You raise an interesting point, first the ARMs go down the tubes causing the financial issues we're in. Now, we watch as companies can't get loans to do business and the only way to stay afloat is to lay off people. Now here's the ugly truth, less jobs, less income generating households. The people with fixed loans are looking for work but there isn't any out there. Now the foreclosure homes are people who didn't cause the mess in the beginning. TALK ABOUT A VICIOUS CIRCLE!!!!:cool:
 
what I dont understand is that the fed interest rate is pretty low and the banks get easy fed loans, but the creditcard and 30 yr mortgage interest rates are still pretty high. ppl lose jobs and houses, and they got no money to pay for food and cloth and so they use credit cards to pay. The govt should at least ask banks to lower interest rates and let ppl with arm refinance to a low fixed mortgage. Once ppl max out credit cards and lose home, there will be another market crash.
 
One of the things we have been so ignorant of as retail investors are the bubbles that other are creating as we go merrily on our way. Who really knew of the Credit-Swap-Default problem with bogus ratings and not transparency or accountability. Who really know of the sub-prime bubble and the bogus securities that were created to sell and resell those mortgage based, in reality, worthless securities.

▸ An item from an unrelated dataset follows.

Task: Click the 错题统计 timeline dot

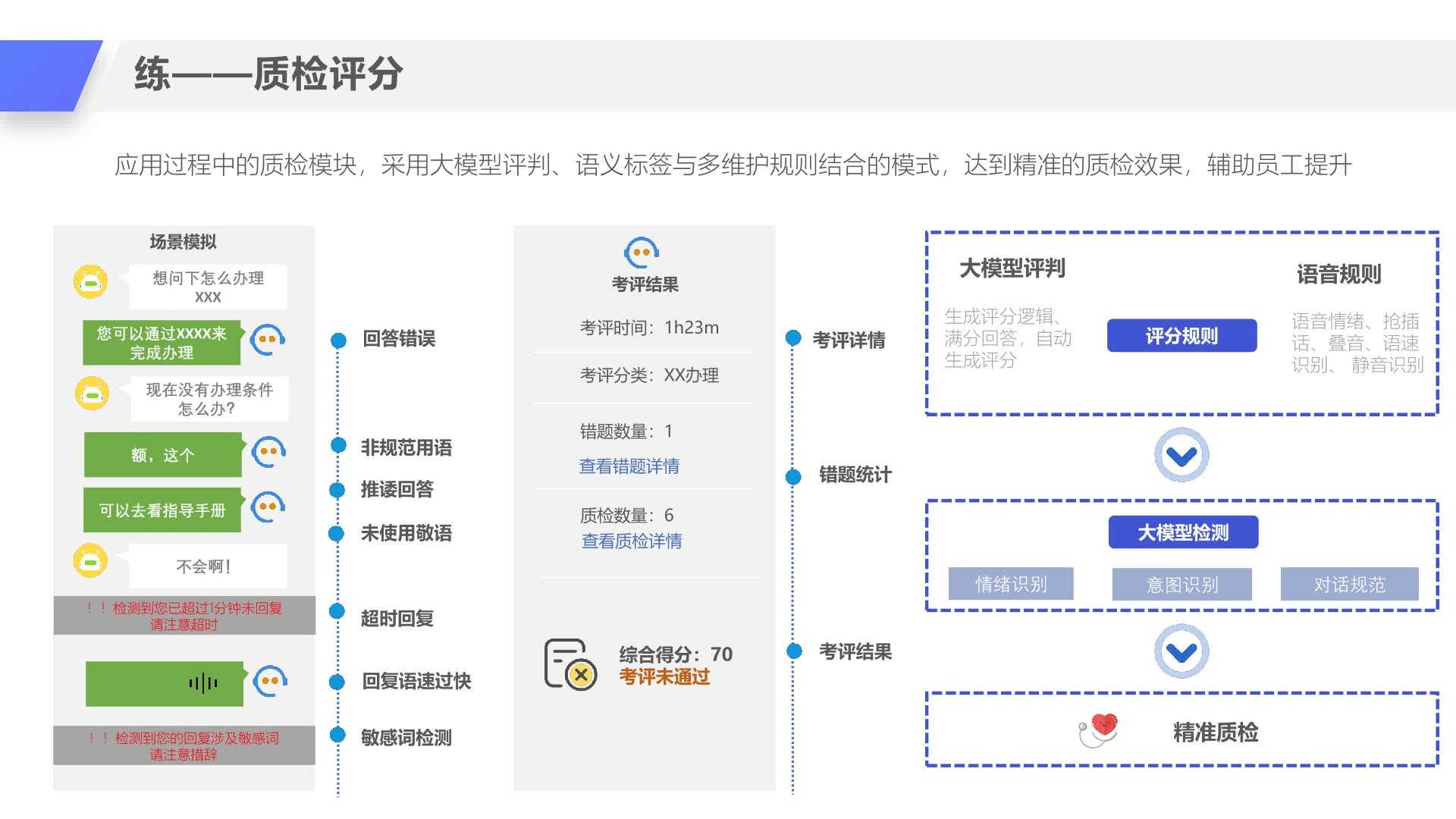Action: click(793, 476)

But staring us right in the face is the the giant debt load of all those living on credit cards and the likely bankruptcy of those folks. If consumerism is 2/3 of the US economy and many many people are about to go under because they can't make the minimum payments any longer cause they loose their jobs in the coming (existing) recession, what the heck is that going to do to these same banks and financial institutions that are holding the credit card debt bag?

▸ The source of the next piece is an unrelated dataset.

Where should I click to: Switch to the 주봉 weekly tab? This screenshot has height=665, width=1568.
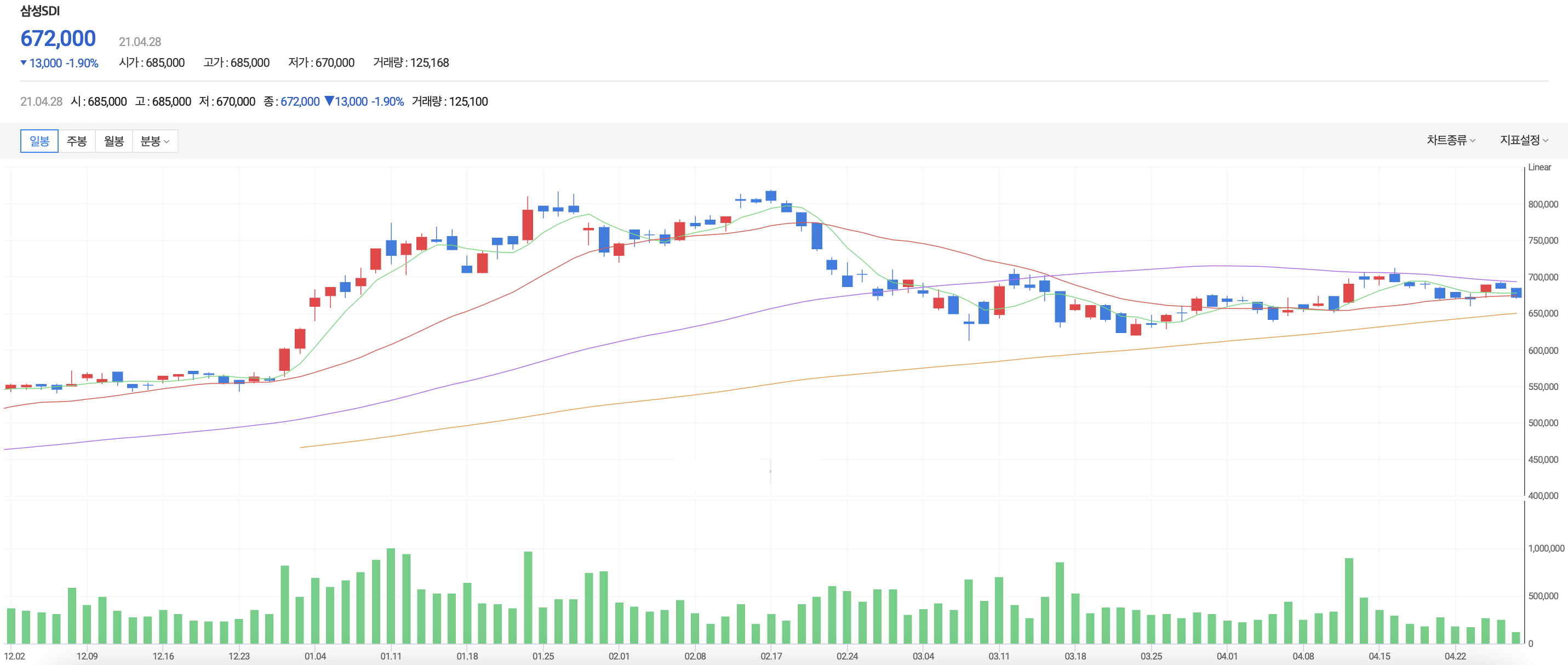pyautogui.click(x=77, y=141)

Because of this Credit Card Bubble that has driven out consumption, I think we'll be lucky to come out of this in 2010. It could be longer. House values have to bottom. Manufacturing has to bottom. The stock market has to bottom. And the credit card debt bubble has to burst.
Not a rosy picture.
 
:) That's why I put quotes around the word problem.

I don't think there is an easy system either. In fact, all systems fail for some. Maybe a movement will sweep through the hearts of people where we stop trying to strengthen and shape the system, but work towards shaping, strengthening, and encouraging one another.
 
That is assuming that whoever thought of the solution had the power to implement that solution and actually cared enough about everyone else that they'd follow through with it. The "problem" with democracy is that if someone really has the best answer, they need to convince everyone else that it is the best answer.
I like democracy, you have to convince people. That's better than I rule, you're stuck (monarchies and oligarchies). I don't think there is an easy solution. It's an artificial system created to facilitate the exchange of goods and services, with everyone getting their piece...or supposed to be that...without endangering or killing people through shoddy crap and rewarding the good stuff. We have to keep adjusting it, keep finding problems to fix, but need to beware that we don't know everything about manufacturing or industry and need to let all those smart guys innovate, those line workers make cares, those air traffic controllers work without crashing planes, let the mine owners get the ore out without leaving piles of junk that make everyone sick or kill their workers....
 
If there was a simple solution, I'd think someone would have found it by now and implemented it, whether us or some other country. So far haven't seen it.

That is assuming that whoever thought of the solution had the power to implement that solution and actually cared enough about everyone else that they'd follow through with it. The "problem" with democracy is that if someone really has the best answer, they need to convince everyone else that it is the best answer.